A – Le Réflexe Souverain : Les Grands Groupes Français Adoptent Mistral

La quête de souveraineté trouve sa concrétisation dans des projets qui infusent toute l’économie française, avec Mistral AI comme dénominateur commun. Le géant du transport CMA CGM s’appuie sur cette technologie pour automatiser une partie de sa relation client et accélérer la génération de propositions commerciales complexes. Dans le secteur bancaire, BNP Paribas l’utilise pour synthétiser des documents financiers denses, faisant gagner un temps précieux à ses analystes crédit. L’IA souveraine se met aussi au service du public : France Travail l’expérimente pour outiller ses milliers de conseillers, afin qu’ils trouvent plus vite la bonne information pour les demandeurs d’emploi. Enfin, des groupes comme Veolia intègrent les modèles de Mistral dans leurs plateformes internes pour augmenter les capacités de tous leurs collaborateurs.

B – De la Génération à l’Action : L’IA Agentique en Pratique

Dans les grands groupes français, la transition vers les agents IA se concrétise pour optimiser des opérations critiques. Chez Renault, on explore par exemple des agents capables d’orchestrer des processus complexes en R&D. Un agent pourrait ainsi lancer de manière autonome des milliers de simulations virtuelles sur une nouvelle pièce, analyser les résultats et les synthétiser pour les ingénieurs, connectant ainsi plusieurs logiciels experts sans intervention manuelle.

De son côté, Orange travaille sur des agents pour la supervision de son réseau. L’objectif est de passer de la simple alerte à un système autonome qui peut non seulement détecter une panne, mais aussi en diagnostiquer la cause et initier une action corrective. Dans les deux cas, l’IA n’est plus un simple outil d’analyse, mais un acteur qui pilote des actions. 

Conclusion

Au terme de ce voyage de six ans, le constat est sans appel : l’IA en entreprise a changé de nature. Nous sommes passés de l’intégration de solutions prédictives pour optimiser l’existant à l’orchestration d’écosystèmes complexes où l’IA génère, agit et devient un partenaire stratégique.

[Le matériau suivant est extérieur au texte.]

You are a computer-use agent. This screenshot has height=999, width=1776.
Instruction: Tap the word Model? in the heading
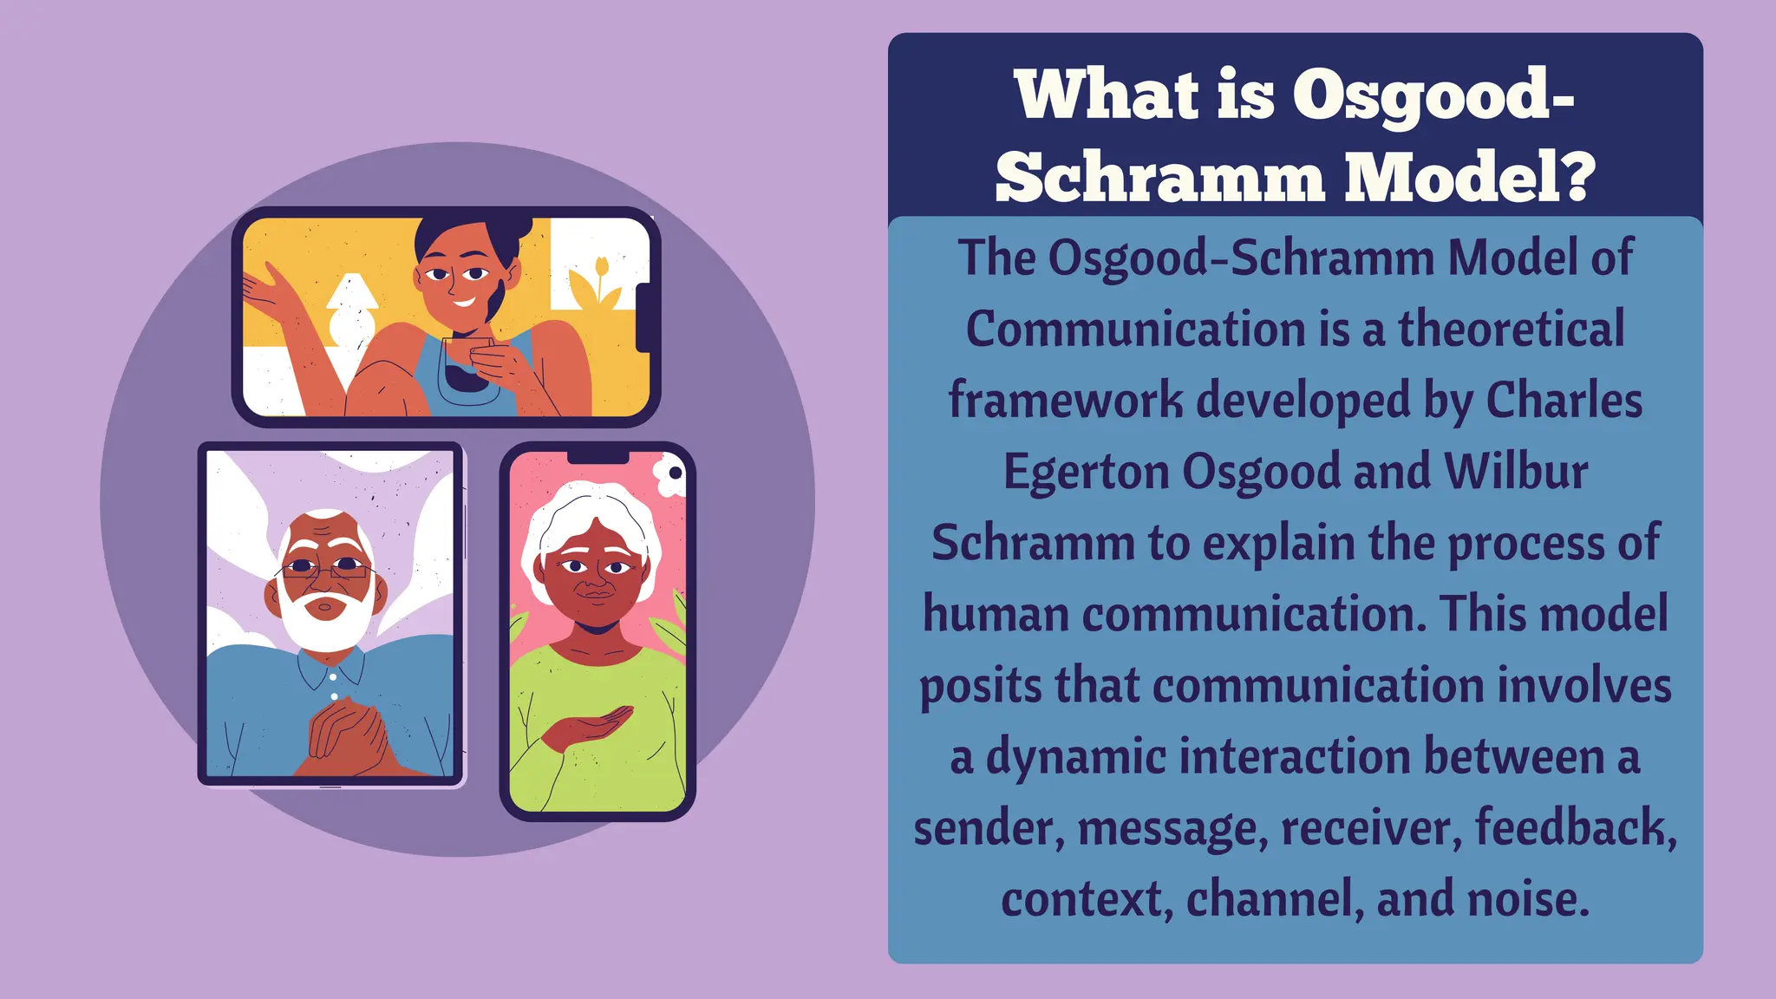[x=1470, y=178]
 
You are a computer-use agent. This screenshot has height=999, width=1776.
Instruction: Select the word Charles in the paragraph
[x=1564, y=401]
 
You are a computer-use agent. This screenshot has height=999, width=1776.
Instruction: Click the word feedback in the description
[x=1574, y=827]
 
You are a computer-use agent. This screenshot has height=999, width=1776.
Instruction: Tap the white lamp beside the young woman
[x=350, y=312]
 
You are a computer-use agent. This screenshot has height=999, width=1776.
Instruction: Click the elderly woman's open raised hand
[x=590, y=728]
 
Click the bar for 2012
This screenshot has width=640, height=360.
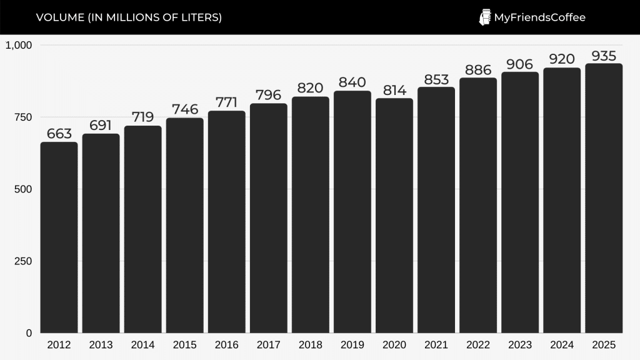tap(59, 238)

Pour l’architecte d’entreprise, le défi n’est plus seulement d’aligner la technologie et le métier, mais de concevoir une collaboration homme-machine durable et de confiance. La gouvernance des données, la sécurité des modèles et l’éthique ne sont plus des sujets annexes, mais le socle sur lequel repose la performance future. La prochaine étape ne sera pas seulement technologique ; elle sera avant tout méthodologique et organisationnelle, pour que cette puissance phénoménale se transforme en valeur pérenne et maîtrisée.